Arts for the 21st Century

A TRIBUTE TO LAMMING

As I reflected on George Lamming’s life, a remarkable life, on where he was born in the village of Carrington, of the island of his birth, Barbados, and then on his profound literary and personal commitments to the Caribbean, I reflected and thought about these islands of ours washed by the Caribbean Sea.

These islands, where, as Derek Walcott reminds us, “the sea is history”. And here Walcott does not mean that it is just the Caribbean Sea that has history, rather it is the entire Atlantic Ocean. Walcott means the movements on this ocean through which these islands were born at the heart of the European colonial project. Lamming was always clear about this history. He once said, “The entire Caribbean society has rested on the complex of plantation slave society.” And in this world that rested on plantation slavery, a different and distinctive form of slavery in human history emerged, not seen before, and not just because of its violence, its systems of death and humiliation.
Racial slavery, as a social system, created a society in which race determined perpetual servitude. What the Guyanese historian Elsa Goveia would call a group of people who would become “property in person”.

Born 89 years after so-called emancipation in the Caribbean, Lamming had to confront the afterlives of this kind of plantation slavery and colonialism. He had to confront the afterlives in which history moved like a sedimented deposit, structuring the everyday lives of the society. In a 2014 interview just recently published, he stated: “I have always thought that I was lucky or blessed, because from before I was in my teens, I was in secondary school, and already decided that I was a writer, and thought of myself as a writer, even before I wrote my first book.”

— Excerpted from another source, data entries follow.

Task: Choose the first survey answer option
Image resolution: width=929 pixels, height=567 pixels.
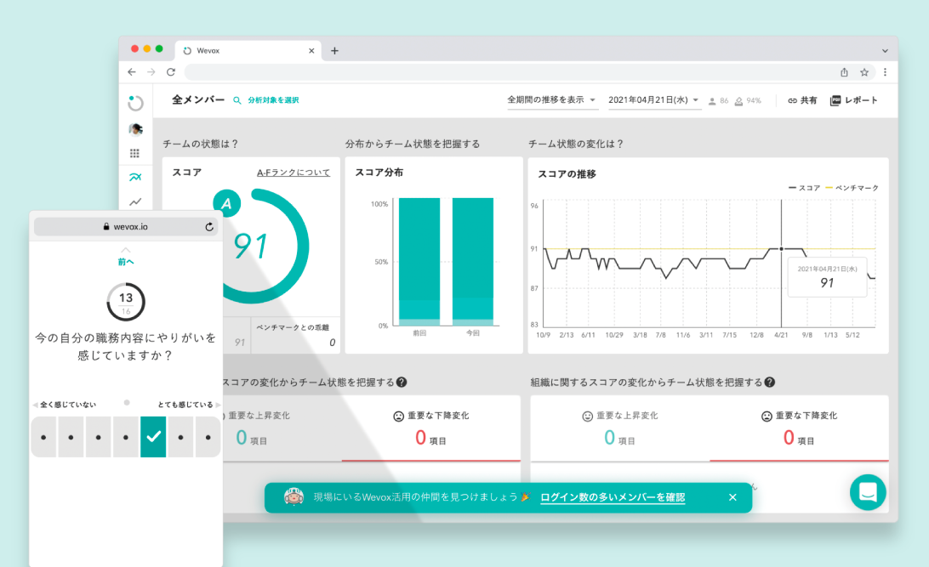Action: point(43,437)
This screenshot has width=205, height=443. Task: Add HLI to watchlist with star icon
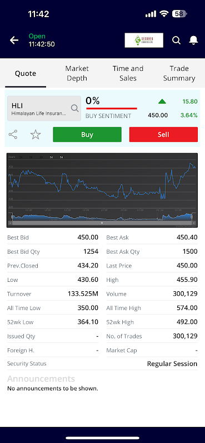pyautogui.click(x=36, y=135)
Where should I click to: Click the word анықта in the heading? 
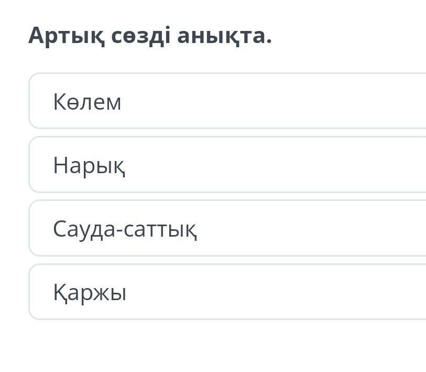pos(224,36)
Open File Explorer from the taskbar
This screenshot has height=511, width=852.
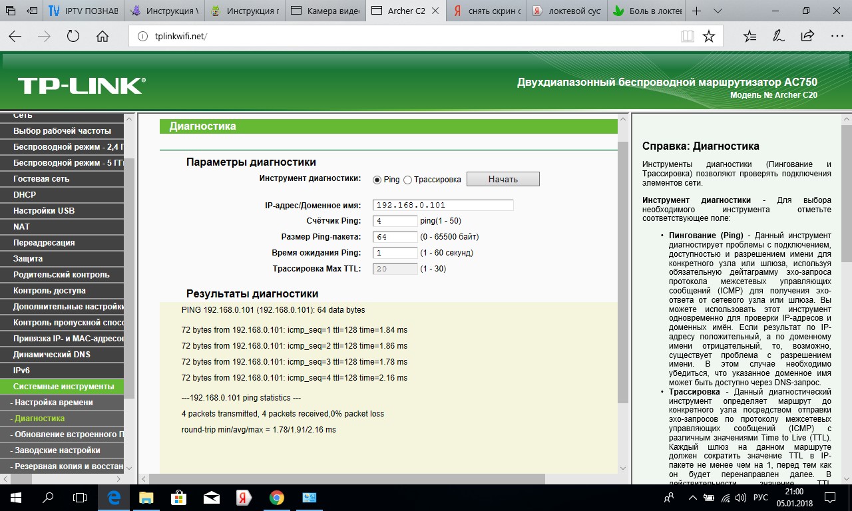[x=146, y=497]
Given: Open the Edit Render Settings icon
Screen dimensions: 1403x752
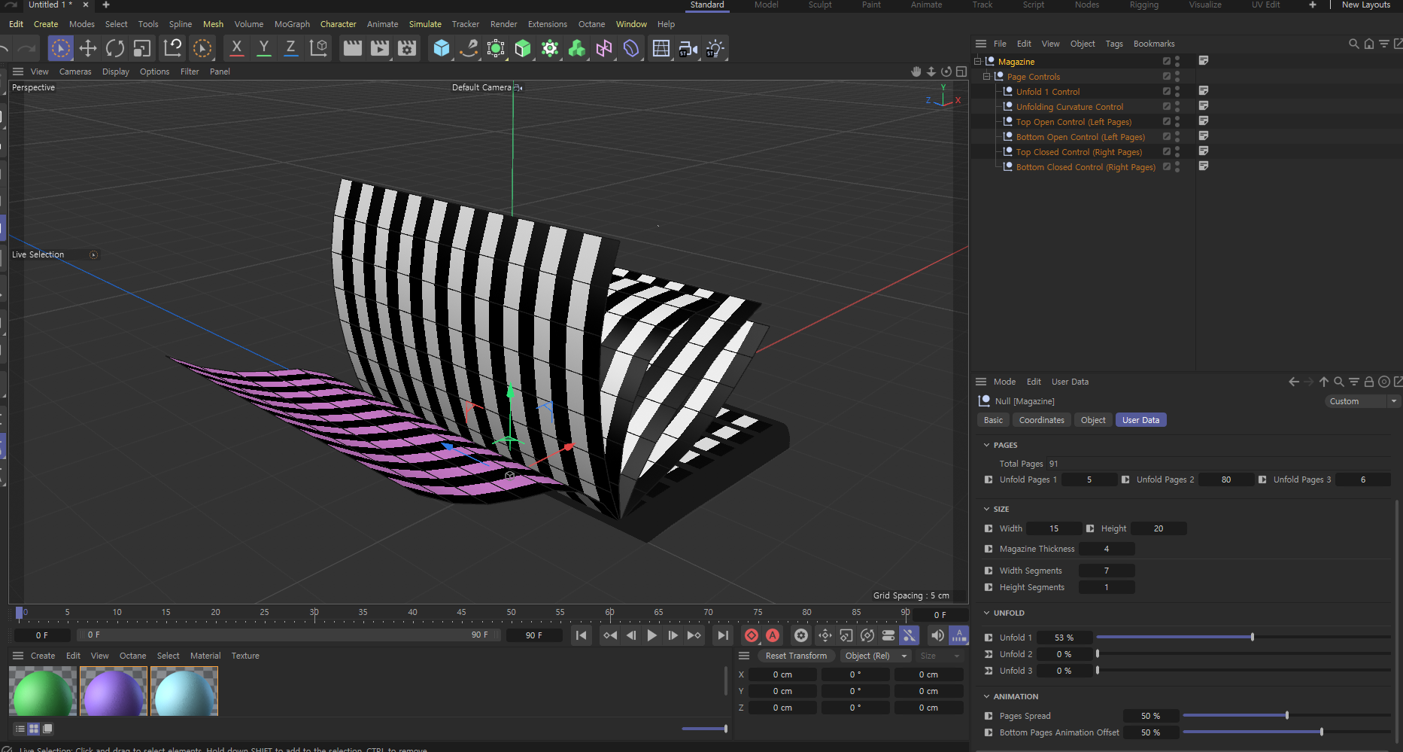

Lamming, we know, was a writer, a novelist, a poet and an essayist, and his six novels—from the first one, In the Castle of My Skin in the 1950s, to Natives of My Person in the 1970s—tell the story of this Caribbean. A Caribbean that begins in plantation slavery and colonialism, and a Caribbean that also begins a journey of expectation, what he calls in that 2014 interview “a journey that is still insisting on being discovered”.

This remarkable man of letters was always searching, because one of the things he was clear on was that these islands of the sea, constructed by histories of crossings of the Atlantic Ocean, had to confront who and what we are. In that confrontation about who and what we are, we had to have what he called, in conversation with David Scott some years ago, a certain kind of “sovereignty of the imagination”. This work of the imagination for Lamming was not about literature or the literary. It was about a certain kind of imagination that had to do with the political, social, and, yes, economic. And at the heart of this work, indeed of his own, I would argue, was the matter of language.

From 1956, at the black writers’ conference which he attended in Paris, and at which there were folks like Fanon, and Stephen Alexis and Jean Price-Mars from Haiti. In addition, there were figures like Césaire, Richard Wright and Léopold Senghor. From that particular conference, Lamming presented in his speech “The Negro Writer and His World” a sentence in which he says, “A name is an infinite source of control.” This was the dilemma for the Caribbean. How do we name our own reality? And for Lamming, it was a kind of dilemma which required us to have a certain form of imagination that resided in the question of sovereignty. Because it was this sovereignty which would give us the capacity to name.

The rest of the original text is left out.